L’ICIDH-1 (International Classification of Impairments, Disabilities, and Handicaps) definisce menomazione, come perdita o anormalità, disabilità, come limitazione o perdita delle capacità, e handicap, come condizione conseguente a una menomazione o a una disabilità che impedisce l’adempimento del ruolo normale per il soggetto. Questi termini rappresentavano un nuovo vocabolario, ma con un’impostazione generale che viene criticata. L’obiettivo delle critiche era quello di spostare la prospettiva dell’individuale all’inadeguatezza del sistema sociale, alle barriere fisiche e sociale e alla sua incapacità di adattarsi e modificarsi in relazione alle singole persone. Si assiste, quindi, ad una fase di ridenominazione che tendono a spostare l’attenzione sull’influenza dei fattori sociali. Attraverso l’ICF (International Classification of Functioning, Disability and Health) le correnti bio-mediche e quella sociale arrivano ad una nuova classificazione in cui il funzionamento della persona viene visto nella sua interazione fra la condizione di salute e i fattori contestuali, ovvero fattori ambientali e personali (modello bio-psico-sociale). In questa prospettiva la disabilità viene definita come “la conseguenza o il risultato di una complessa relazione tra la condizione di salute di un individuo e i fattori personali e ambientali che rappresentano le circostanze in cui un individuo vive. A causa di questa relazione, ambienti diversi possono avere un impatto diverso sullo stesso individuo con una certa condizione di salute”. Il vocabolario dell’ICF è stato completato con l’aggiunta di nuovi termini, ma la nuova classificazione è stata criticata in quanto compaiono parole che appartengono all’ambito medico. La prospettiva socioculturale delle denominazioni sui processi di esclusione e stigmatizzazione ha una forte centralità in quanto le relazioni sociali diventano elementi costitutivi dell’identità. Nella società occidentale la disabilità e il danneggiamento del corpo vengono vissuti come contrasto a un ideale di bello. Secondo Goffman è possibile individuare 3 tipologie di stigma alle quali si associano le etichettature:

  • quelle legate alle deformazioni fisiche;
  • quelle che riguardano gli aspetti del carattere in relazione a particolari condizioni come la malattia mentale, la tossicodipendenza, l’omosessualità;
  • stigmi dell’etnia, della religione, della nazionalità.

▸ **Contenuto dei dati**
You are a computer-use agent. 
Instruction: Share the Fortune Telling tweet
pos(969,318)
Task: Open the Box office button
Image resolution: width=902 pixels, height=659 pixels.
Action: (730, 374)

▸ **Obiettivo dell'esercizio**
Rispondi alle seguenti domande sul brano relativo alla classificazione della disabilità:
(a) Come definisce la disabilità l'ICIDH-1?
(b) In quali due tipi si articolano i fattori contestuali nel modello dell'ICF?
(c) Quale tipologia di stigma individuata da Goffman riguarda l'etnia, la religione e la nazionalità?
Per rispondere ci si basa unicamente sul brano.

▸ **Risposta attesa**
(a) Come limitazione o perdita delle capacità.
(b) Fattori ambientali e fattori personali.
(c) La terza tipologia, cioè gli stigmi dell'etnia, della religione e della nazionalità.